それでも、この絵本に夢中になっていた無垢で無知な待つことしか知らない自分を思い出し、あの頃と何一つ変われない自分が嫌でベッドから降りた。
顔を上げると、最低限の光を部屋に通すだけの小窓がある。
ここから出るのは難しい、と思い、もう一度ドアの前に立つ。
よく見ると何年も使われていないせいでドアは少し脆いようだった。
思い切り体当たりすると、簡単にドアは開いた。
下へ続く螺旋階段は底が暗く見えない。
ドレスをぎゅっと握りしめ微かに差し込む陽の光だけを頼りに壁伝いに歩き始めた。
底知れない闇と闘いながらやっと外へと続く扉を見つけた。
扉を開けると容赦なく射し込んでくる光によろつきながら、どうにか塔から抜け出せることができた。

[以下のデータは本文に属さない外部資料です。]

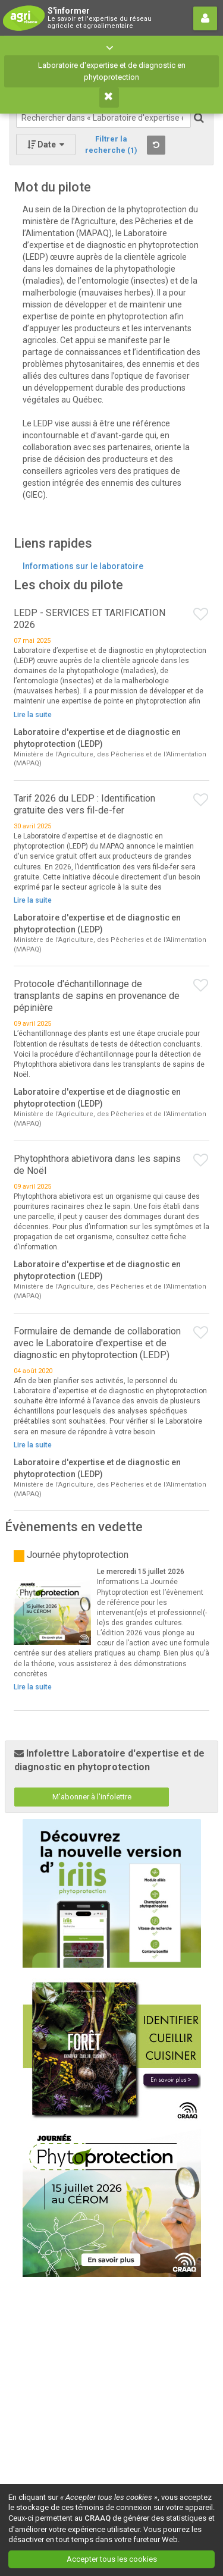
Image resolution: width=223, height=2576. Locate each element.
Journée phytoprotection (77, 1554)
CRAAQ (97, 2518)
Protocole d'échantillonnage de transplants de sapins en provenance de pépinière (97, 995)
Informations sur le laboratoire (83, 566)
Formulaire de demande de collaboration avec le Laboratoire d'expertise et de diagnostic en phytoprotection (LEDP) (97, 1343)
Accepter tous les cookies (112, 2559)
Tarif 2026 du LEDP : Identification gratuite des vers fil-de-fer (84, 804)
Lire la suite (33, 715)
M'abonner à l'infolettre (91, 1796)
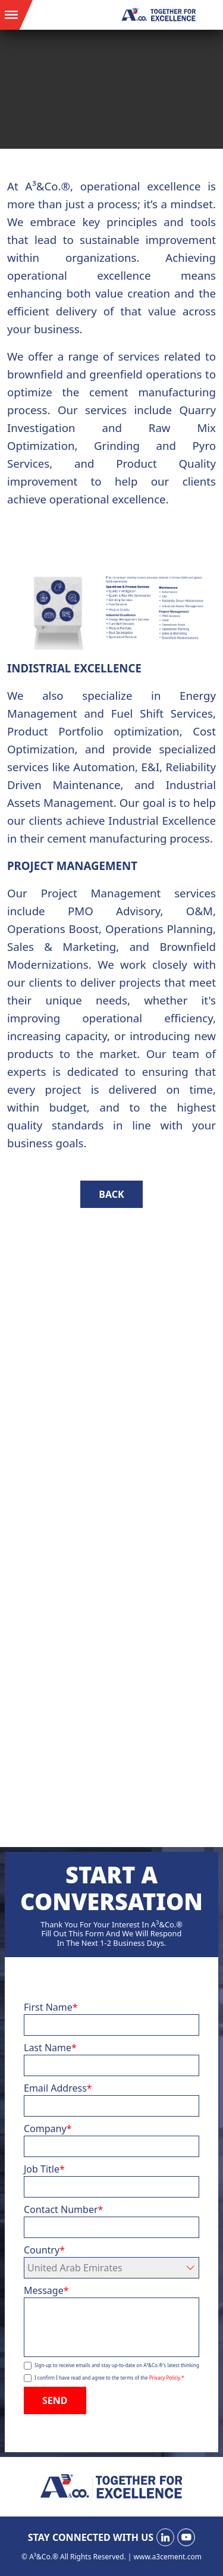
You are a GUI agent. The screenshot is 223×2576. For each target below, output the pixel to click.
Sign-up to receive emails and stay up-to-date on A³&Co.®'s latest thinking (116, 2365)
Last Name (50, 2047)
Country (44, 2249)
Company (47, 2128)
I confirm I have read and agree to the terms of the (109, 2377)
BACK (111, 1194)
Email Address (58, 2088)
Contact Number (63, 2209)
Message (46, 2290)
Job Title (44, 2169)
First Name (51, 2007)
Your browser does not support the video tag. (111, 89)
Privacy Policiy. (166, 2377)
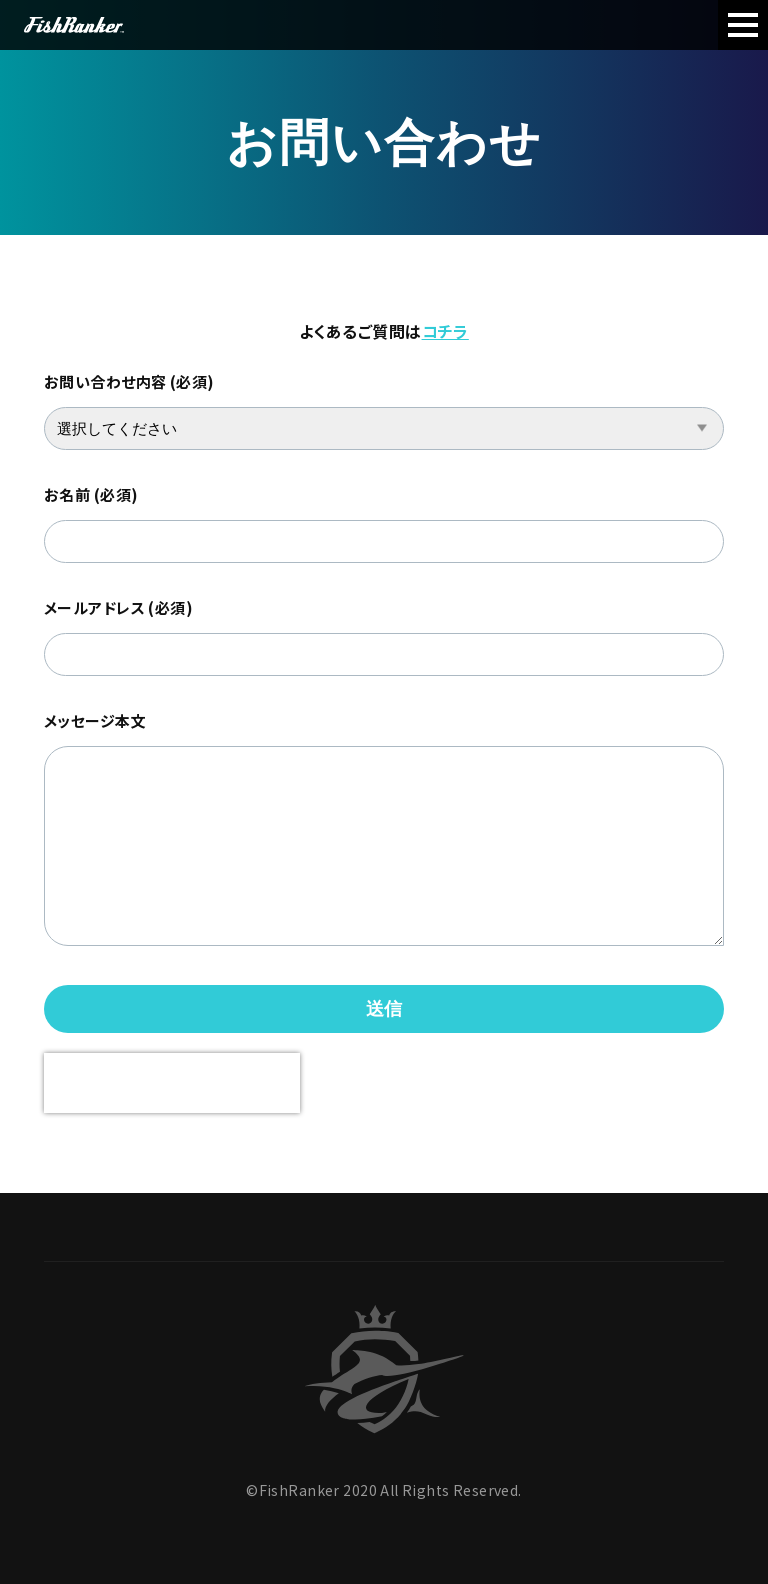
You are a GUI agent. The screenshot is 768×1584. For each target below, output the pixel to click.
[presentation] (172, 1083)
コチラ (445, 331)
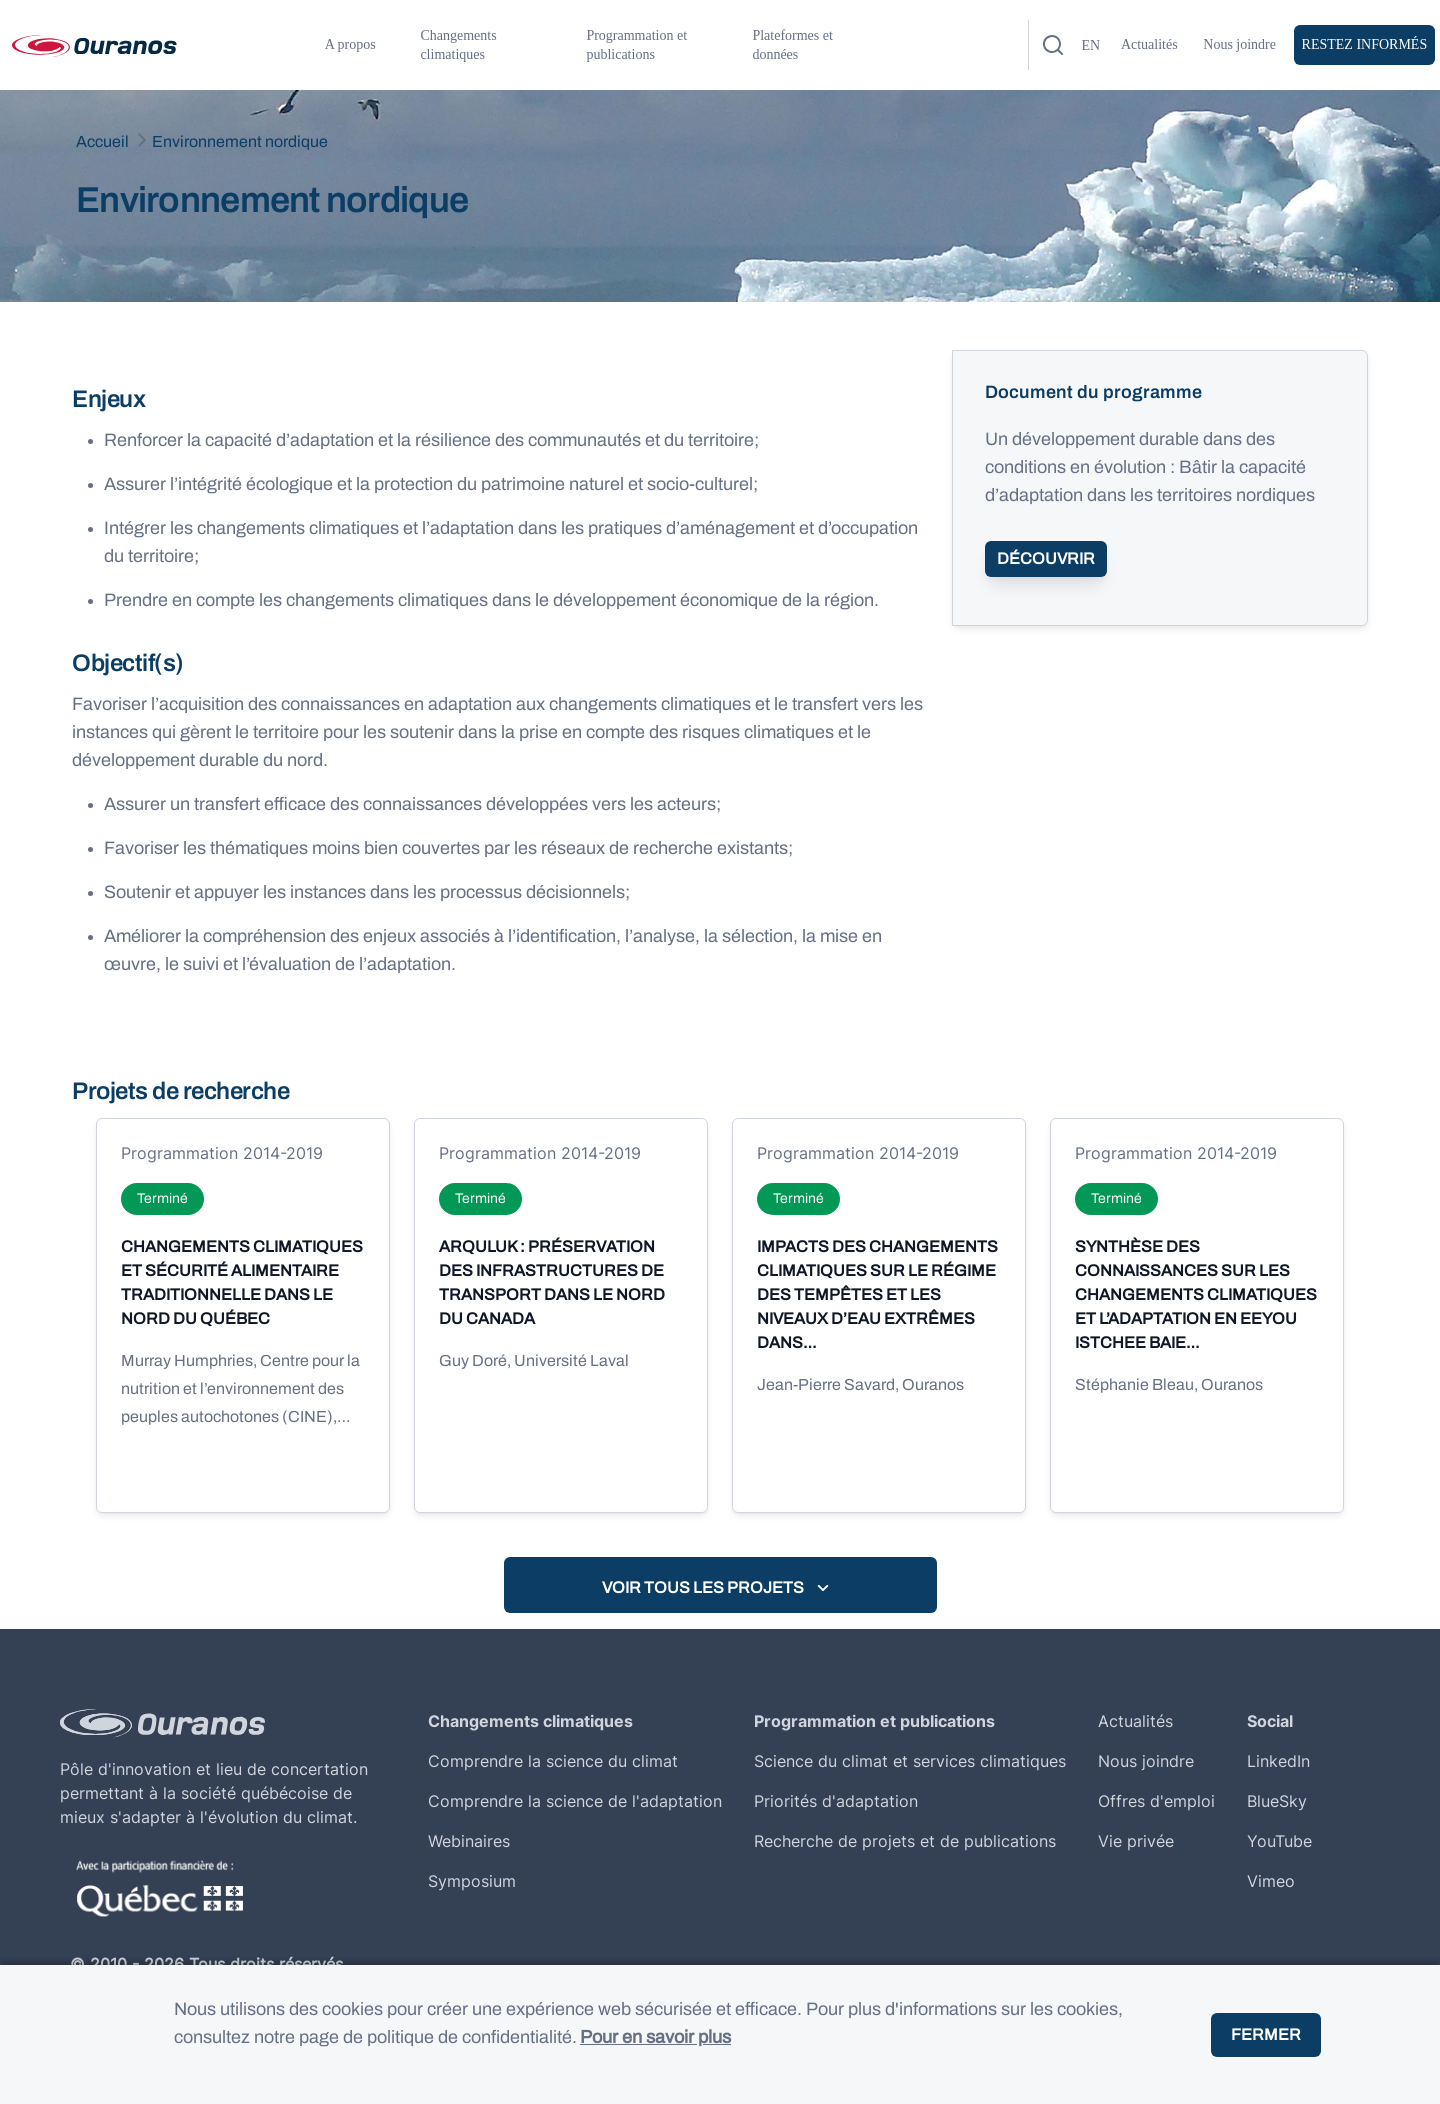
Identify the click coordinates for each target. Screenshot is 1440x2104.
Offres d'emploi (1156, 1801)
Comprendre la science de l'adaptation (575, 1801)
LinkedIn (1278, 1761)
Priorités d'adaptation (836, 1801)
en (1090, 45)
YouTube (1279, 1841)
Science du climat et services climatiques (910, 1761)
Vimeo (1271, 1881)
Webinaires (469, 1841)
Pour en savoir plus (655, 2037)
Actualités (1149, 44)
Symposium (472, 1881)
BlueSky (1277, 1801)
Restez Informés (1365, 44)
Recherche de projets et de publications (905, 1841)
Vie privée (1136, 1841)
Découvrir (1046, 558)
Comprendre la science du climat (553, 1761)
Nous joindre (1239, 44)
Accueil (102, 141)
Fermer (1266, 2034)
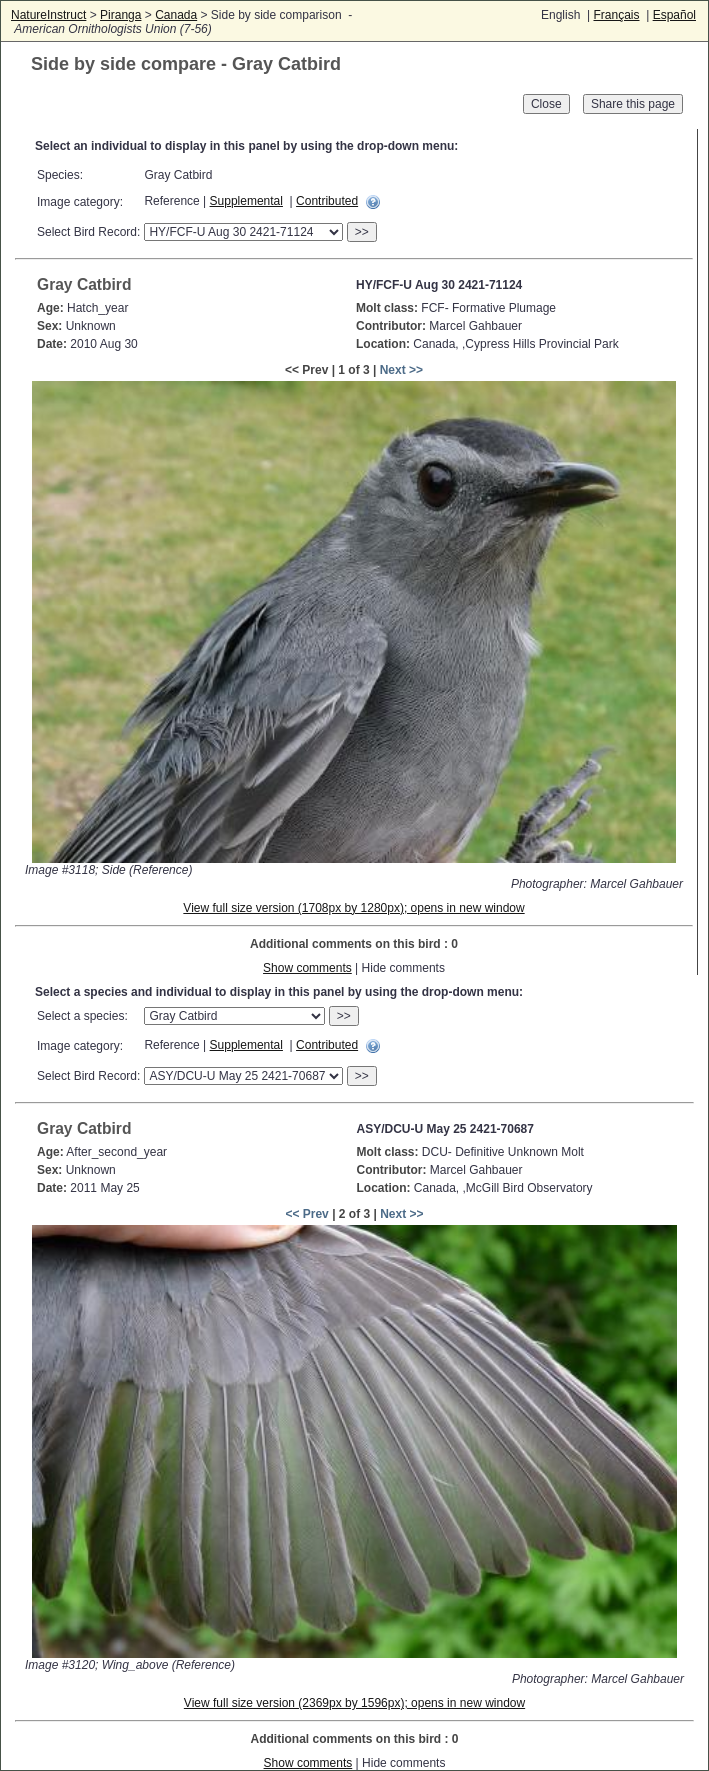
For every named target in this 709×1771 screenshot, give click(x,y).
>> (362, 232)
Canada (176, 15)
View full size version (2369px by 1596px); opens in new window (354, 1703)
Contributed (327, 201)
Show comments (307, 968)
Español (674, 15)
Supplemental (246, 201)
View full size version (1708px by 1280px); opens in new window (353, 908)
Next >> (401, 370)
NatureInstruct (48, 15)
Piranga (120, 15)
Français (616, 15)
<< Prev (306, 1214)
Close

これからどうしようか、と辺りを見回すと自分の後ろに黒い服を着た男が膝をついていた。いつの間に、と体を強張らせる。
「…塔にお戻り下さい」
男が発したのはそれだけだった。
こちらに害を加える様子はないので一先ず安心し、息をつく。
「どうして私はここに?誰の指示なの?」
「…後で説明が。今はどうか塔に」
あくまで塔にいろ、としか言わない男の表情は口元まで布に覆われていて分からない。
「…お兄様の指示なのでしょう?また、遠ざけられてしまったんですね…」
やはり、問いかけには応じない。
「ここから屋敷に向かいたいの、お願い、私を助けていただけない?」
頭を下げるが、反応はない。
駄目なのか、と思い顔を上げると男は立ちあがり懐から笛を出し、吹いた。
甲高い音の後に馬の蹄の音がし、すぐに黒い毛並みの立派な馬が目の前に来た。
「ウラヌス…?」
確か、この馬は兄の愛馬だ。
「乗れ」
ウラヌスの手綱を私に差し出し、男は確かにそう言った。
「どうして…?」
「ある人から、アンタ…いや貴女が自力で塔を降りたら行かせてやれ、と言われた。俺はそれに従うまでだ」
「ありがとう、ございます」
「道はその馬が知っている」
男に頷くとそれを合図だったかのようにウラヌスが地面を蹴った。
振り落とされないように、慌てて手綱をしっかりと握りしめ、屋敷へと向かった。